Also, because these high alloy parts are small and can be readily
replaced in a short period of time with minimal labor, fabrication
costs may be cut to an even higher degree by designing some or all
of these parts to be wear items manufactured from lesser quality
alloys that are to be replaced at periodic intervals. If desired,
these lesser quality alloys (e.g., carbon steel) may be coated with
corrosion and/or erosion resistant liners, such as engineered
plastics including elastomeric polymers, to extend the useful life
of such components. Likewise, the pump 40 may be provided with
corrosion and/or erosion resistant liners to extend the life of the
pump 40, thus further reducing maintenance and replacement
costs.
[0058] As will be understood, the liquid concentrator 10 provides
direct contact of the liquid to be concentrated and the hot gas,
effecting highly turbulent heat exchange and mass transfer between
hot gas and the liquid, e.g., wastewater, undergoing concentration.
Moreover, the concentrator 10 employs highly compact gas-liquid
contact zones, making it minimal in size as compared to known
concentrators. The direct contact heat exchange feature promotes
high energy efficiency and eliminates the need for solid surface
heat exchangers as used in conventional, indirect heat transfer
concentrators. Further, the compact gas-liquid contact zone
eliminates the bulky process vessels used in both conventional
indirect and direct heat exchange concentrators. These features
allow the concentrator 10 to be manufactured using comparatively
low cost fabrication techniques and with reduced weight as compared
to conventional concentrators. Both of these factors favor
portability and cost-effectiveness. Thus, the liquid concentrator
10 is more compact and lighter in weight than conventional
concentrators, which make it ideal for use as a portable unit.
Additionally, the liquid concentrator 10 is less prone to fouling
and blockages due to the direct contact heat exchange operation and
the lack of solid heat exchanger surfaces. The liquid concentrator
10 can also process liquids with significant amounts of suspended
solids because of the direct contact heat exchange. As a result,
high levels of concentration of the process fluids may be achieved
without need for frequent cleaning of the concentrator 10.
[0059] More specifically, in liquid concentrators that employ
indirect heat transfer, the heat exchangers are prone to fouling
and are subject to accelerated effects of corrosion at the normal
operating temperatures of the hot heat transfer medium that is
circulated within them (steam or other hot fluid). Each of these
factors places significant limits on the durability and/or costs of
building conventional indirectly heated concentrators, and on how
long they may be operated before it is necessary to shutdown and
clean or repair the heat exchangers. By eliminating the bulky
process vessels, the weight of the liquid concentrators and both
the initial costs and the replacement costs for high alloy
components are greatly reduced. Moreover, due to the temperature
difference between the gas and liquid, the relatively small volume
of liquid contained within the system, and the reduced relative
humidity of the gas prior to mixing with the liquid, the
concentrator 10 operates at close to the adiabatic saturation
temperature for the particular gas/liquid mixture, which is
typically in the range of about 150 degrees Fahrenheit to about 215
degrees Fahrenheit (i.e., this concentrator is a "low momentum"

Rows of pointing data
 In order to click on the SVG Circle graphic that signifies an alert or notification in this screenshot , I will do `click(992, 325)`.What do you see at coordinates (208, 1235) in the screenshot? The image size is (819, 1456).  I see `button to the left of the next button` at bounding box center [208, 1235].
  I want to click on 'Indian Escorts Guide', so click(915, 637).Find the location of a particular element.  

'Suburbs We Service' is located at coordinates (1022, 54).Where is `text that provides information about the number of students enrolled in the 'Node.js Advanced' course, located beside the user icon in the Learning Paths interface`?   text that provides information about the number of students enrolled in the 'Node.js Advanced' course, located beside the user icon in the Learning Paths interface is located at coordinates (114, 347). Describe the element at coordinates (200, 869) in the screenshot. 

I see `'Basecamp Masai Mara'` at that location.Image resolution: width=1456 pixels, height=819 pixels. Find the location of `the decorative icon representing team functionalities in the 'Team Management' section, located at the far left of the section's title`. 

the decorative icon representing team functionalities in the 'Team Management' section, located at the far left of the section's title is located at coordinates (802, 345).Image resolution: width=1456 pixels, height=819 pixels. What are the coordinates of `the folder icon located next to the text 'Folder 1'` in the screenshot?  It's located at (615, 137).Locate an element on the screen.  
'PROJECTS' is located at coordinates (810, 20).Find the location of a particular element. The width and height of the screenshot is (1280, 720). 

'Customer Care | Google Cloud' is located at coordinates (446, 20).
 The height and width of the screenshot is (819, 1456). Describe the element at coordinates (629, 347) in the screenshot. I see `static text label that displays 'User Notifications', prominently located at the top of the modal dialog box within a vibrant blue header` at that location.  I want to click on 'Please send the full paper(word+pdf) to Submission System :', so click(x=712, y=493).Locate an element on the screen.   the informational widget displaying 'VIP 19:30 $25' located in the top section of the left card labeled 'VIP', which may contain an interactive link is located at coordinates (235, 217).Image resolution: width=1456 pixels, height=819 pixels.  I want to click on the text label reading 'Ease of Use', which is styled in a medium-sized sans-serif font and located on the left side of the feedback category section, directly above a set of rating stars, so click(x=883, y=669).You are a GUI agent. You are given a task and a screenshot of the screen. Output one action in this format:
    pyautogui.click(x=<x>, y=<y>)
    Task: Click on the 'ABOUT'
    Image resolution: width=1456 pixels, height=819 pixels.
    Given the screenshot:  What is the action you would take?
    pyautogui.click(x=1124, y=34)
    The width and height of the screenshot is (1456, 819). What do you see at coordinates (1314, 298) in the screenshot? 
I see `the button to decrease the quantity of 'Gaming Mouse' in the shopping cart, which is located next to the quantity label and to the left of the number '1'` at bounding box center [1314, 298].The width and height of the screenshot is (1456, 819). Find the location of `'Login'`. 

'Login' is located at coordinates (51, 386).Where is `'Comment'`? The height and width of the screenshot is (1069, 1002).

**STATED PROBLEM**
Please proceed with the passage on the liquid concentrator, picking up from its final words.

**TASK RESPONSE**
concentrator).
[0060] Moreover, the concentrator 10 is designed to operate under
negative pressure, a feature that greatly enhances the ability to
use a very broad range of fuel or waste heat sources as an energy
source to affect evaporation. In fact, due to the draft nature of
these systems, pressurized or non-pressurized burners may be used
to heat and supply the gas used in the concentrator 10. Further,
the simplicity and reliability of the concentrator 10 is enhanced
by the minimal number of moving parts and wear parts that are
required. In general, only two pumps and a single induced draft fan
are required for the concentrator when it is configured to operate
on waste heat such as stack gases from engines (e.g., generators or
vehicle engines), industrial process stacks, gas compressor
systems, and flares, such as landfill gas flares. These features
provide significant advantages that reflect favorably on the
versatility and the costs of buying, operating and maintaining the
concentrator 10.
[0061] A typical concentrator 10 may be capable of treating as much
as one-hundred thousand gallons or more per day of wastewater,
while larger, stationary units, such as those installed at
landfills, sewage treatment plants, or natural gas or oil fields,
may be capable of treating multiples of one-hundred thousand
gallons of wastewater per day.
[0062] Turning now to FIG. 2, an embodiment of the compact liquid
concentrator 110 operates to concentrate wastewater, such as
landfill leachate, using exhaust or waste heat. For example, many
landfills include a flare which is used to burn landfill gas to
eliminate methane and other gases prior to release to the
atmosphere. Typically, the gas exiting the flare is between 1000
and 1500 degrees Fahrenheit and may reach 1800 degrees
Fahrenheit.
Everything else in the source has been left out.